A hundred and twenty-five kilometres an hour. Thoughts swirled in my head. A lot of questions. No answers.
The music was so loud. LaShawn had spared no expense on his car stereo. Drummed his hands on the steering wheel in time to the Red Hot Chilli Peppers. Sang along in falsetto. Always falsetto. Asked him about it once. “A bit effeminate, isn’t it?”
He got offended. “You think the Bee Gees are effeminate?”
As if that settled the argument. I did think the Bees Gees were effeminate. Didn’t say so though.
Front passenger seat, between my feet a mango tree sapling in an oversized ceramic pot. In the back seat, five paintball rifles, a bag of charcoal, a bucket of fireworks, an antique bear trap, some raincoats by the look of them, a Zulu shield, some kind of small satellite dish… Nils had equipped us—for the party, he said. It was going to be some kind of party.
Wind through the window howled, stung my eyes. Rory had stayed behind at the shed with Nils. Said they’d meet us later at Budgie’s house. I had never seen Rory anxious before. Turning forty is tough, I suppose. He had put his hand on my shoulder as we parted, handed me the flashing arrowhead. “For luck,” he said. Didn’t say any more.

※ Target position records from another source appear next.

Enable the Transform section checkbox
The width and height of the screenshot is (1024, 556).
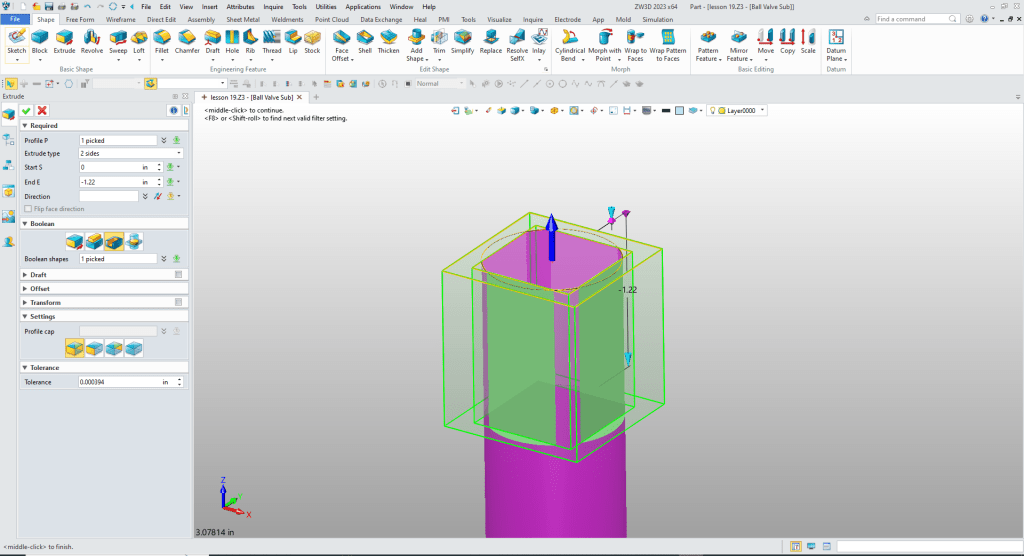pos(178,302)
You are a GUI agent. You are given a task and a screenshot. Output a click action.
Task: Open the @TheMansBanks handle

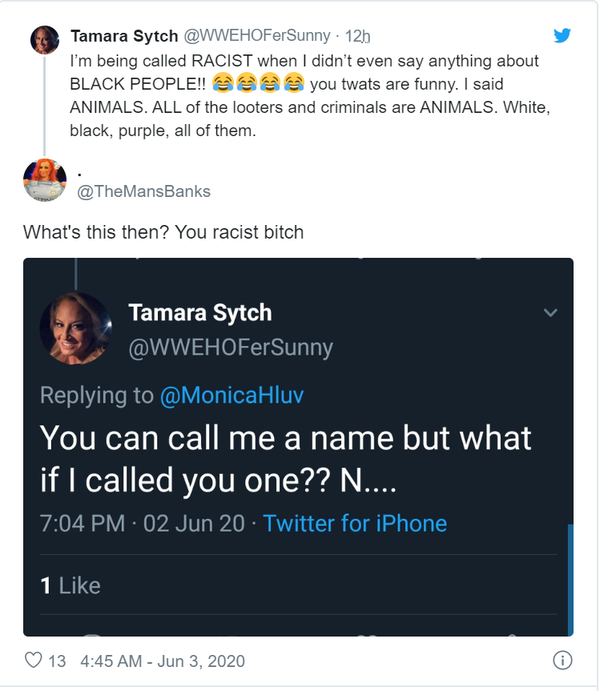[144, 191]
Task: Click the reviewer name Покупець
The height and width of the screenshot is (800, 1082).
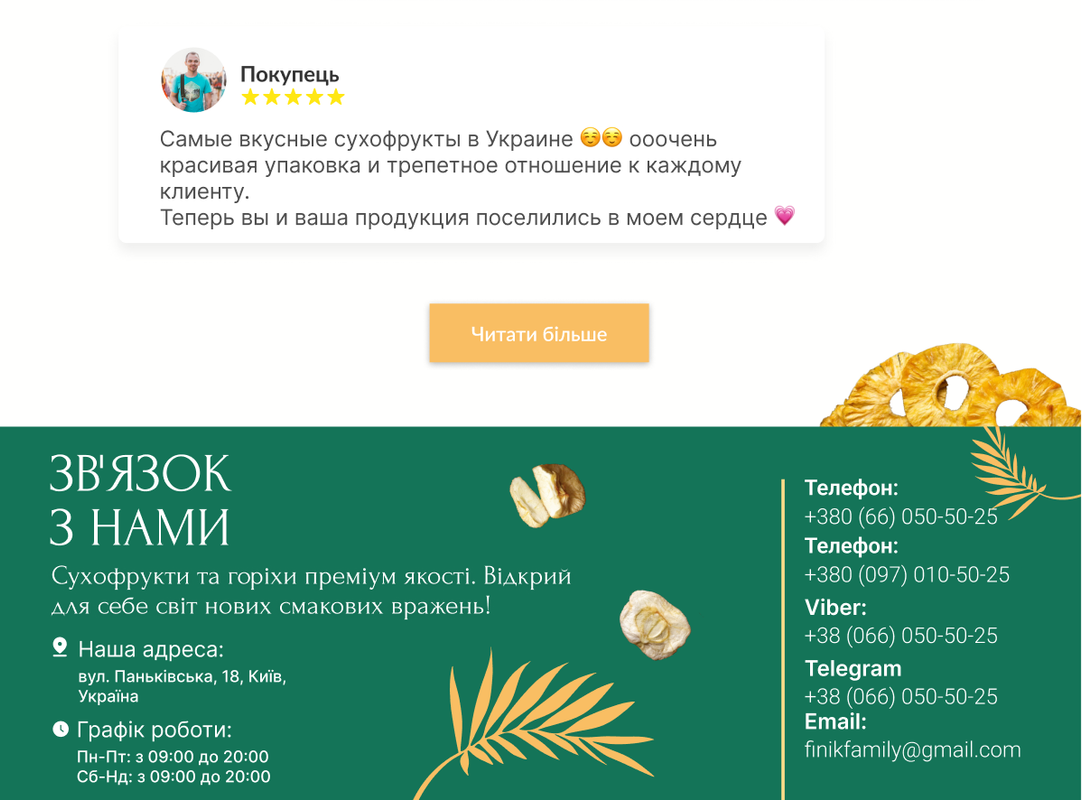Action: [x=290, y=75]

Nils was in good spirits. I liked him. Just met me and he treated me like I was his oldest friend in the world. Hugged me when I left. Said we’d drink daiquiris after. Daquiris are my favourite.
Might have been fine with it all, except for LaShawn. Jeez, he drove like a maniac. At the shed I saw him take a ten-inch Philips head screwdriver from a workbench and slip it into the deep side pocket of his cargo shorts. He didn’t know I was watching, got all surprised when he turned around and saw me. “It’s all good,” he said. “Just want to tighten the hinges on the barbecue.”
In all the years I had known LaShawn, I had seen him pack a screwdriver on eight occasions. Each time it was because he expected—correctly, as it proved—to soon be in a fight.